WHAT IS EXPECTED |
Repeat the lines below word for word, but leave the pictures out.

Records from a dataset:

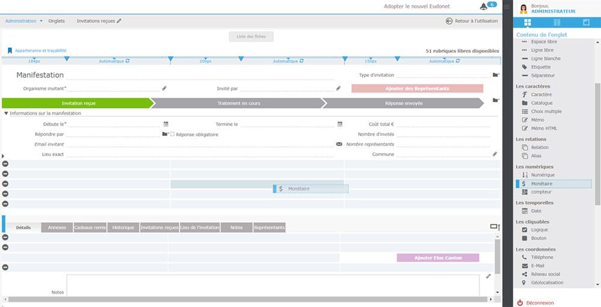
Task: Click the Déconnexion power icon
Action: point(520,303)
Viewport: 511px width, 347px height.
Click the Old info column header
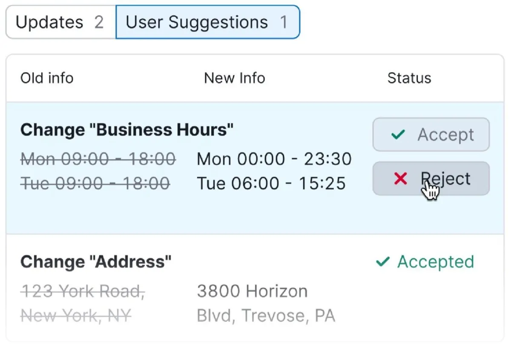tap(47, 78)
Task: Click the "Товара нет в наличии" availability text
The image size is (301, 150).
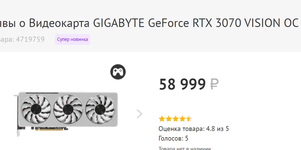Action: (x=184, y=148)
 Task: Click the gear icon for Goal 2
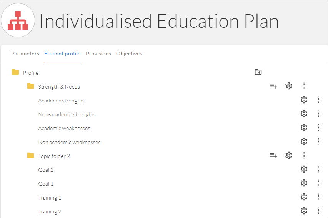coord(304,169)
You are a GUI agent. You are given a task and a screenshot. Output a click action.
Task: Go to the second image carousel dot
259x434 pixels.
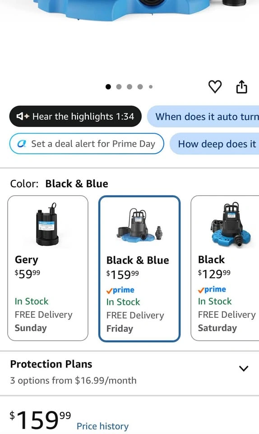coord(119,87)
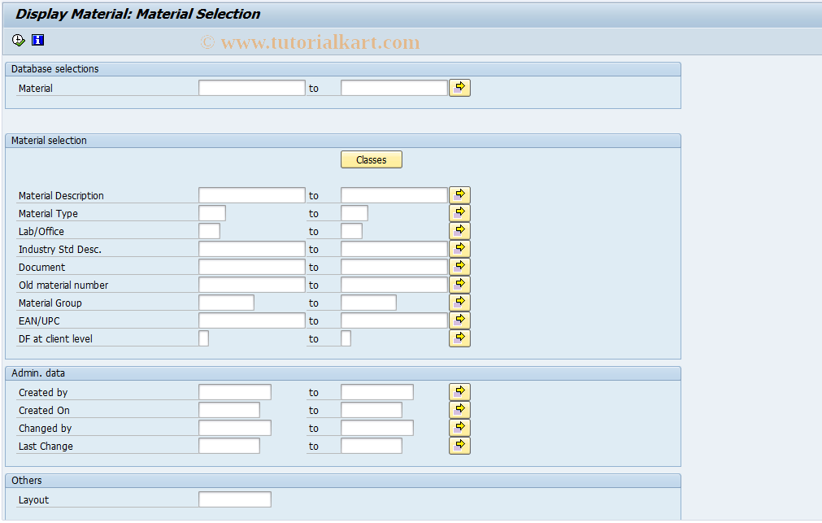
Task: Click the Changed by input field
Action: click(234, 427)
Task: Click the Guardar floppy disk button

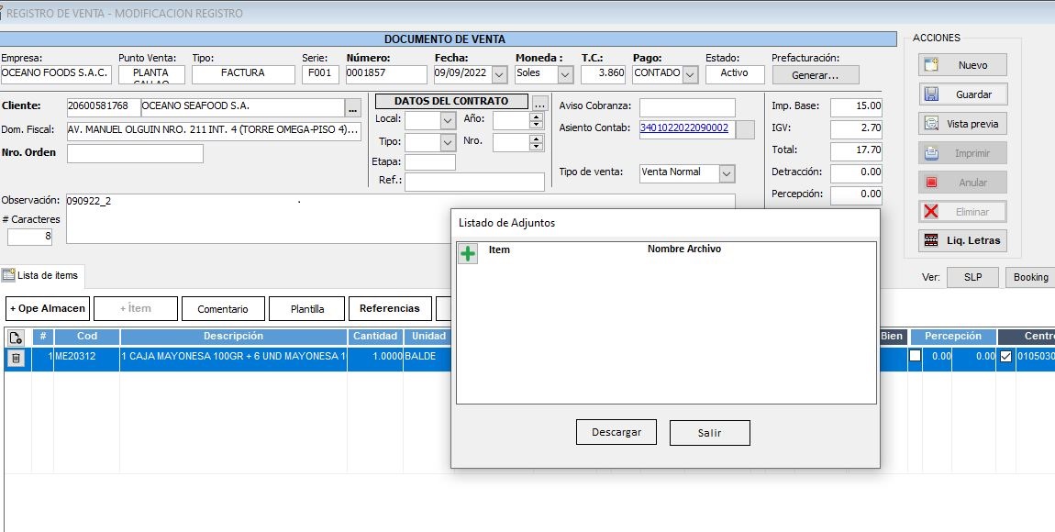Action: point(962,94)
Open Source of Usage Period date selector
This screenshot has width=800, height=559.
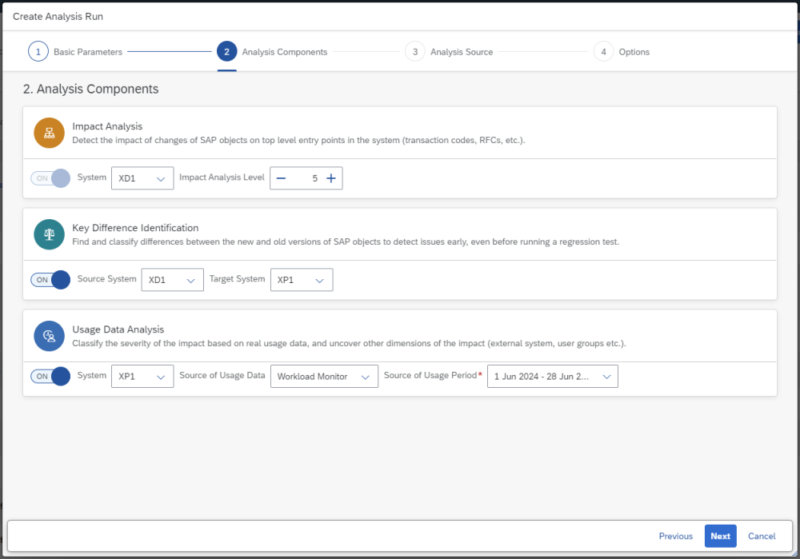[x=553, y=377]
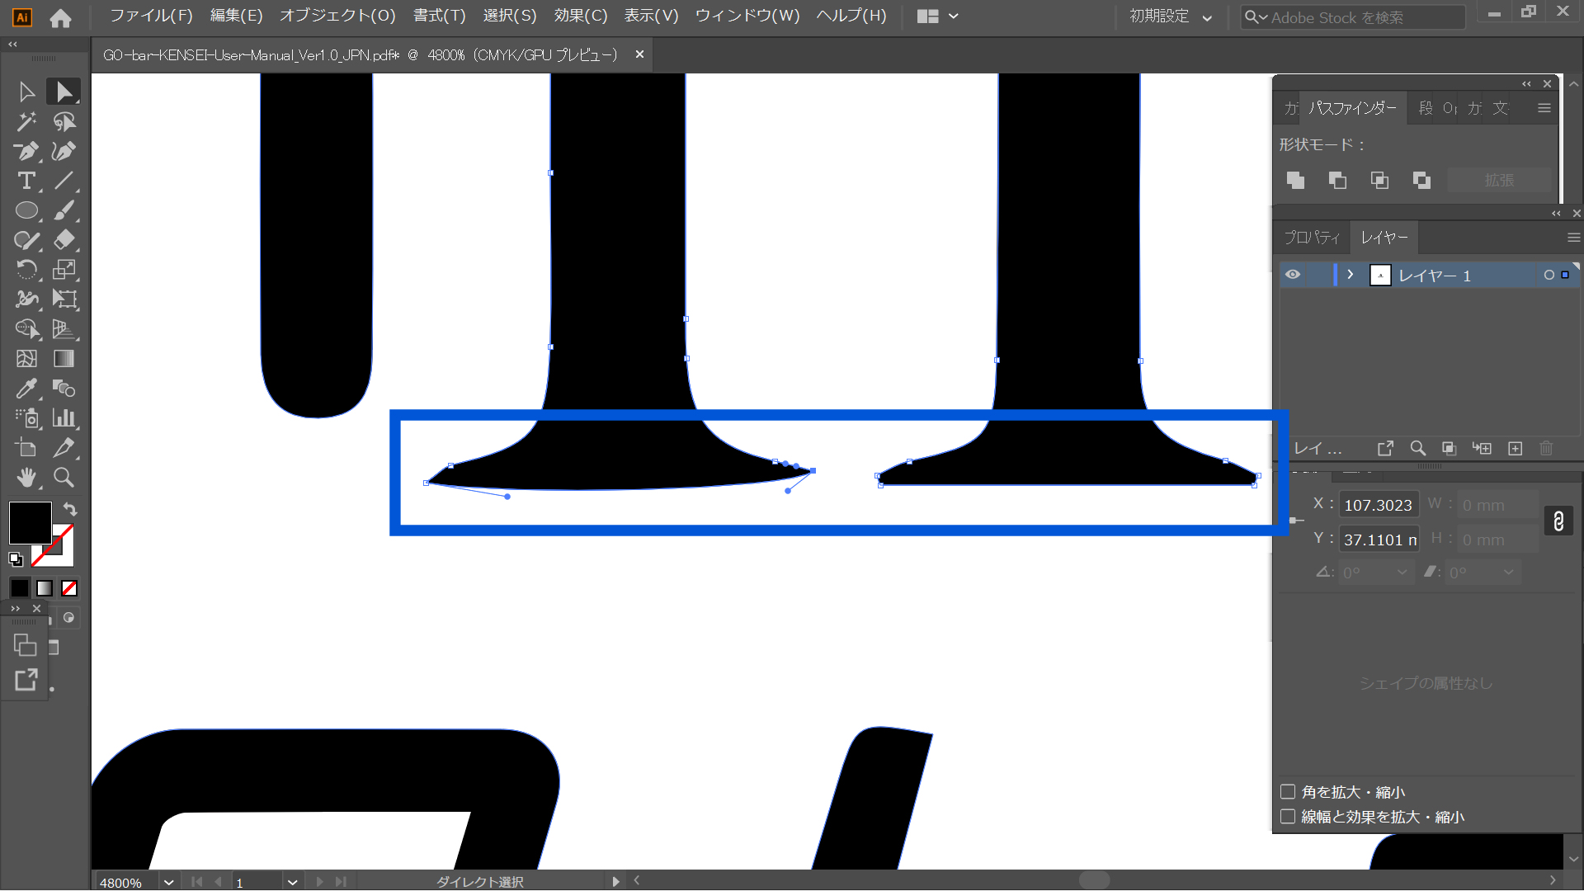Activate the Zoom tool
The image size is (1584, 891).
point(64,478)
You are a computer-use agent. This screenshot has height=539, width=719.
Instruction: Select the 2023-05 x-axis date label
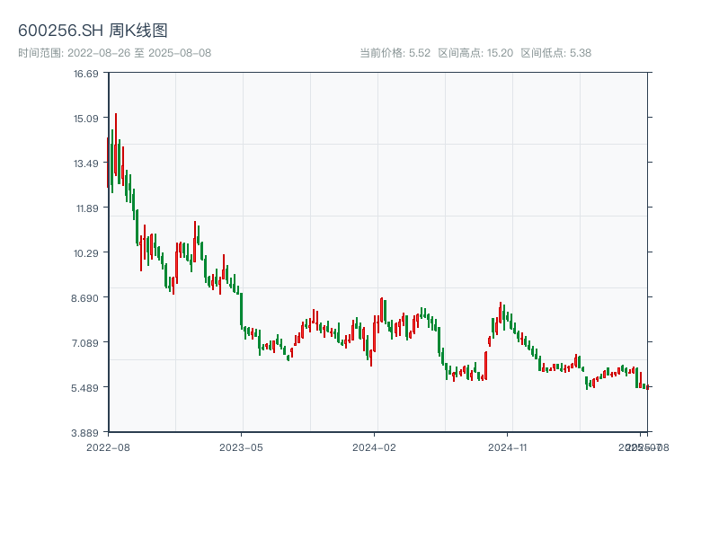click(x=242, y=446)
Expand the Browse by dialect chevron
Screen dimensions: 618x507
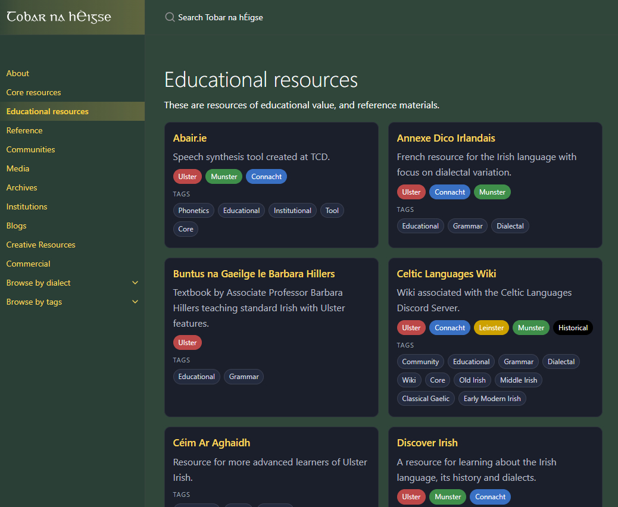click(x=135, y=283)
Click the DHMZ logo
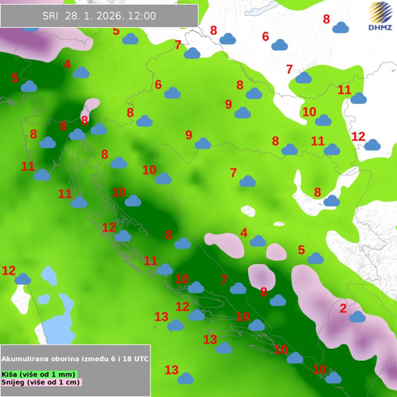Screen dimensions: 397x397 [380, 16]
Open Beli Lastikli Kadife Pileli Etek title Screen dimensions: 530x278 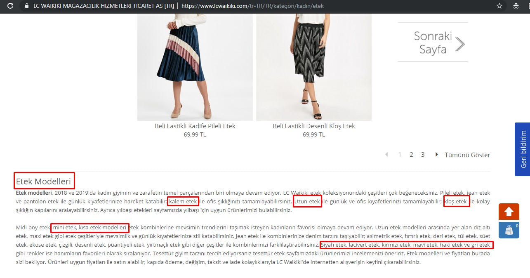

RESULT OF THIS TASK |
Task: Click the Déconnexion power icon
Action: point(520,303)
Viewport: 511px width, 347px height.
Click the Old info column header
tap(47, 78)
Task: Click the "Товара нет в наличии" availability text
The image size is (301, 150).
Action: (x=184, y=148)
 Task: Click the gear icon for Goal 2
coord(304,169)
You are a GUI agent. You are given a task and a screenshot. Output a click action.
Task: Go to the second image carousel dot
259x434 pixels.
coord(119,87)
Task: Click the Changed by input field
Action: click(234, 427)
Task: Click the Guardar floppy disk button

Action: point(962,94)
Open Source of Usage Period date selector
This screenshot has width=800, height=559.
[x=553, y=377]
Activate the Zoom tool
The image size is (1584, 891).
point(64,478)
You are a computer-use agent. This screenshot has height=539, width=719.
Instruction: Select the 2023-05 x-axis date label
click(x=242, y=446)
Expand the Browse by dialect chevron
Screen dimensions: 618x507
click(x=135, y=283)
Click the DHMZ logo
Screen dimensions: 397x397 [380, 16]
Open Beli Lastikli Kadife Pileli Etek title Screen dimensions: 530x278 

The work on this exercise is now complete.